How can manufacturers and engineering companies hit the ground running when 2022 rolls round? To get your organisation ready for the new year, here are some practical tips to put in place courtesy of Claire Price at QMS International.
At the start of 2021 many of us were hoping that things would soon go back to normal, but the lingering effects of the pandemic have meant that many organisations have continued to struggle to get back on their feet. As the year draws to a close, now is therefore the perfect time to take stock and lay down the foundations for a stronger 2022. But what should be on your checklist?
Review and reflect
Before you set new ambitions plans or targets in place, it is vital to look back on the year and review your successes, shortcomings and lessons learned. This information can then be used to inform your strategy going forward, helping you to improve your business’ performance.
Make sure that any lessons or new solutions that have been found are clearly communicated to the rest of your business. This will boost efficiency and ensure the same mistakes aren’t made in other business operations.
Think about employee retention
The manufacturing and engineering sectors have been plagued by a skills shortage for a number of years. Even in 2019, the British Chambers of Commerce revealed that 81% of manufacturers questioned were struggling to find people with the right experience and qualifications. This shortage has been compounded by the so-called ‘Great Resignation’, which has seen thousands of workers walk away from their jobs in the aftermath of the pandemic.
Putting aside some time to think about your current workforce should therefore be a key part of your checklist. To build loyalty with your workforce, think about communicating a clear vision to them, sharing your ambitions for the business and where it could go in the next few years. Make sure you highlight how their individual roles will contribute towards this success to illustrate their importance and value in the business.
To avoid gaps when people leave, try to create a new recruitment policy which proactively looks for talented people. This will prevent a ‘knee-jerk’ reaction when a notice is handed in and will reduce the risk of having essential roles lying vacant when your business can ill afford it.
Time to innovate
By reviewing the strengths and weakness of your current business you can begin to identify opportunities to improve it. This can involve making things more efficient, for example, but it can also help you to spot areas to innovate.
Digital transformation could be one of the areas you may want to investigate. The fourth industrial revolution is becoming reality for more and more manufacturers and engineering companies, and this means you may need to look at increased digitisation sooner rather than later. A report by manufacturing consultancy HSSMI (From survive to thrive: a pathway to digital transformation) warned that UK manufacturers need to accelerate their adoption of digital technology in order to avoid being left behind.
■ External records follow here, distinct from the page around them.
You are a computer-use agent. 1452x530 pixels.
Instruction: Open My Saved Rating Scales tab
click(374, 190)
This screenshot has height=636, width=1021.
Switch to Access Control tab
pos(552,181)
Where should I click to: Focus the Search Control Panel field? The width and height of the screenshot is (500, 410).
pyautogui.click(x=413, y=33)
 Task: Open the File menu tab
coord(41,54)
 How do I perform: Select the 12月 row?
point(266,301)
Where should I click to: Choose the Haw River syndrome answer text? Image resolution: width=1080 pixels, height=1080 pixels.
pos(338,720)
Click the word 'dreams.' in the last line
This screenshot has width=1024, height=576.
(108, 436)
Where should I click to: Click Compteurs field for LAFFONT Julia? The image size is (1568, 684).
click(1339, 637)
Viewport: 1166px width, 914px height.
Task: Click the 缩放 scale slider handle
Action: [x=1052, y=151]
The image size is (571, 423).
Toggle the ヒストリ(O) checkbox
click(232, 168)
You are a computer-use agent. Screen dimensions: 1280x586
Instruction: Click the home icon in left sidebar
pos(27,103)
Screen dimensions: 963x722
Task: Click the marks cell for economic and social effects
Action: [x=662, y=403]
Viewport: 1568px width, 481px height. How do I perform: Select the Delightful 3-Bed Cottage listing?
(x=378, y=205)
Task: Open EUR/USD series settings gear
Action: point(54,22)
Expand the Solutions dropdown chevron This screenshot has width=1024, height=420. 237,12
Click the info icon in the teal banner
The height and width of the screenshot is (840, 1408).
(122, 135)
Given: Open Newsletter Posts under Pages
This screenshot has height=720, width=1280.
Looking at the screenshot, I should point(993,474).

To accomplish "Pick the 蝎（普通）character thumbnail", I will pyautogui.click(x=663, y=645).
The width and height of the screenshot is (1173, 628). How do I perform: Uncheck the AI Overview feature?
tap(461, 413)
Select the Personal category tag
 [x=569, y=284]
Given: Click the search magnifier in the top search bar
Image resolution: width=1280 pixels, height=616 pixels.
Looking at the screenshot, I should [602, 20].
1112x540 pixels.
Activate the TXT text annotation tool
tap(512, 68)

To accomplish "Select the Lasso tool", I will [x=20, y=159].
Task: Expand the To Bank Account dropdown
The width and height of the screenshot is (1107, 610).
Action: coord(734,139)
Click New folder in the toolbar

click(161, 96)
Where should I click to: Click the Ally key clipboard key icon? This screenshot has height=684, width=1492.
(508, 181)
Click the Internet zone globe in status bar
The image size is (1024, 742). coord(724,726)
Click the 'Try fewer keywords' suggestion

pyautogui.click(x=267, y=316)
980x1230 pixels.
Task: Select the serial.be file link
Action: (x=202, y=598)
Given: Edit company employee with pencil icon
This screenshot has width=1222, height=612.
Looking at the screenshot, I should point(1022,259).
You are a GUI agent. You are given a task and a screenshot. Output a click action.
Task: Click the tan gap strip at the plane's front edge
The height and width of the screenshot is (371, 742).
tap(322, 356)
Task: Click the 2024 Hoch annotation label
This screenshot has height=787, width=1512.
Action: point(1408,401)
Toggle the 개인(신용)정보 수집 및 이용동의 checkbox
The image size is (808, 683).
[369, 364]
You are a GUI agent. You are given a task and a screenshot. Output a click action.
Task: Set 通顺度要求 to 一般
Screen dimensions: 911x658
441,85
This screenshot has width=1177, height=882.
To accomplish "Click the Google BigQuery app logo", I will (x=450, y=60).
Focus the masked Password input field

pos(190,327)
By implementing greater digitisation and data mining, you can uncover inefficiencies more easily, decrease errors and complete more timely maintenance, all of which will aid stronger business performance in the future.
Time to train
Another essential part of your checklist is planning and coordinating training for the next year. Assessing and ensuring competence is a key requirement of quality management systems such as ISO 9001 because it is so important for maintaining strong and consistent business performance. Recruitment difficulties and the potential of greater digitisation also mean that you are likely to have gaps in the skills of your workforce, which could be filled with training.
As part of your checklist, you should therefore create a skills matrix which highlights all of the skills of each member of your staff. This will reveal where you have gaps and guide you to the kind of training that may be required.
Supply issues have dominated 2021 and look likely to linger. Indeed, two-thirds of companies surveyed by the Confederation of British Industry (CBI) reported that shortages of components would continue to impact production for the next three months. This is the highest proportion of businesses who have recorded supply chain warnings since 1975, a year of large-scale strike action.
Re-examining your procurement processes and accepted supplier list should therefore be an important part of your 2022 checklist.
Look at customer satisfaction
A business is nothing without happy customers, which is why the gathering and analysing of feedback is such an important part of quality management systems.
Take the opportunity now to review customer feedback and identify any shortcomings. If you don’t collect feedback, you can use this time to plan a survey of your current customers so that you can gather ideas for better service. For instance, perhaps they would like a customer-facing portal so that they can review orders without needing to pick up the phone.
Think about sustainability
The Race to Zero is underway and industries such as manufacturing, and engineering are only going to come under more pressure to do something to contribute to the country’s carbon reduction.
Start planning a review of your business’ operations so that you can assess their environmental impact. This will reveal what your business can do to control these impacts and improve its green credentials. You may also want to review your energy supplier to see if you can switch to renewable sources for a much smaller carbon footprint in 2022.
Think about quality management systems
To create a robust framework of processes that can help you to work through this checklist and much more, you may want to investigate taking the next step and implementing a quality management system such as ISO 9001.
With a strong focus on leadership, resources, communication, customer feedback and the identification and solution of errors, a QMS could give your engineering or manufacturing business the strong footing it needs to get 2022 off to a fantastic start.